Thanks again for the comments, PC

 
At 10:23 AM, Blogger Medix311 said...

Great catch and a very interesting strip. I ran on a 3rd degree block a few weeks ago. Check out the strip here:

xsupermonkey.blogspot.com/2008/03/my-patients-last-moments.html

 
At 2:03 PM, Blogger Gary said...

OK, that clears the 12 lead thing up. V1 and V2 are pretty good for rhythm monitoring, but you do have to leave the chest leads on.

Gary

 
At 4:41 PM, Blogger Witness said...

Unless I'm mistaken, it's wildly inaccurate to interpret a 12 lead when a patient has a 3rd degree block.

 
At 6:02 PM, Anonymous Anonymous said...

I would hope that no one is using the machine 12-lead interpretation for patient care.

 
At 9:46 PM, Blogger PC said...

Thanks for the comments.

The 12 lead machine's interpretions can be wildly inaccurate. I have heard, however, of studies(I'll try to find one) that show they are almost as good as physicans at interpreting, but every now and then they come up with some zany interpretations. I guess they are constantly fine-tuning the software.

I use the machine's interpretions to confirm mine. (I will admit that in at least one case, I allowed the machine's interpretation to lead me astray.)

The primary purpose of the 12 lead is for the ST elevation MI, both pointing it out and then pinpointing where it is occuring.

Thanks again for all comments.

PC

 
At 8:06 PM, Blogger Rogue Medic said...

To get MCL1, just move the leg lead to the V1 position and run it in lead III. The same can be used for MCR4, to look for RVI - move the leg lead to where the V4 position would be on the right side (mirror reflection of the normal V4 position) and switch to lead III.

Taigman has some excellent insights on patient care, especially cardiology.
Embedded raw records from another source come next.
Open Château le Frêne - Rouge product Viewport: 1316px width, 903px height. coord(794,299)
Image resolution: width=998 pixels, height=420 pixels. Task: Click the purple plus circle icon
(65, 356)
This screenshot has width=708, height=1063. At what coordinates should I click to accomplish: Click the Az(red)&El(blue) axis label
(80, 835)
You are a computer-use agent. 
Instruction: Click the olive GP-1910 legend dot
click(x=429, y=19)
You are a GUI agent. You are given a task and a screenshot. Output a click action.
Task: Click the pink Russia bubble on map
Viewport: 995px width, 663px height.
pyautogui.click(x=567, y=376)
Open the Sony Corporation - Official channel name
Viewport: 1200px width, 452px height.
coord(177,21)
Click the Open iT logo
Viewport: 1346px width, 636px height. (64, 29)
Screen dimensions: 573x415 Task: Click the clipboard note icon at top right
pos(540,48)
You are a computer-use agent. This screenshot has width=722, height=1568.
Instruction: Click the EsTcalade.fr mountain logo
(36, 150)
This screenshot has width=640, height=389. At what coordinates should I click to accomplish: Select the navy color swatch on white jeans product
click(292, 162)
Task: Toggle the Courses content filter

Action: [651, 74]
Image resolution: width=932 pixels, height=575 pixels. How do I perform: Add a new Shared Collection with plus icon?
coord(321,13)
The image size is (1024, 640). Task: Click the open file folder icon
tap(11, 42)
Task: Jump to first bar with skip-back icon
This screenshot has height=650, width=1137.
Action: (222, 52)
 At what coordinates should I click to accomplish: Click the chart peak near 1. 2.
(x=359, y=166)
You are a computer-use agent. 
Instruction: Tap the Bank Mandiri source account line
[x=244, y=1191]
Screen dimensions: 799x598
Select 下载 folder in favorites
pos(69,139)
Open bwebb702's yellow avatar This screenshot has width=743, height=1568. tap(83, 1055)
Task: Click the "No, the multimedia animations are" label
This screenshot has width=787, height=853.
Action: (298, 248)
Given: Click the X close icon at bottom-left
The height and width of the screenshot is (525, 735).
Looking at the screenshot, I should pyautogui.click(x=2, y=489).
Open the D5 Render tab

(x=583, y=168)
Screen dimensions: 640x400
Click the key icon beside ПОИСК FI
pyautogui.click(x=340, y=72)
Using the machine's diagnostic interpretation is not a bad thing to do. If it disagrees with your interpretation, you should be more hesitant to treat what you thought you had.

I had an obvious V Tach, but the machine was calling it A Flutter.

Not impossible. VT is not very responsive to prehospital care, so I can wait. If the patient becomes unstable, sedation and electricity are available.

Cardiologist meets us in the ED and agrees it is VT. ED 12 lead (same diagnostic software as my 12 lead) calls it A Flutter.

The biggest problems with the machine interpretation are artifact and misplaced leads. A trained operator should pick up on any malfunctions.

Almost all of the 3rd degree blocks I have treated have been stable - just feeling a little off their game. Walking, talking, driving, but no outwardly visible symptoms. My pacer pads remained unopened for them.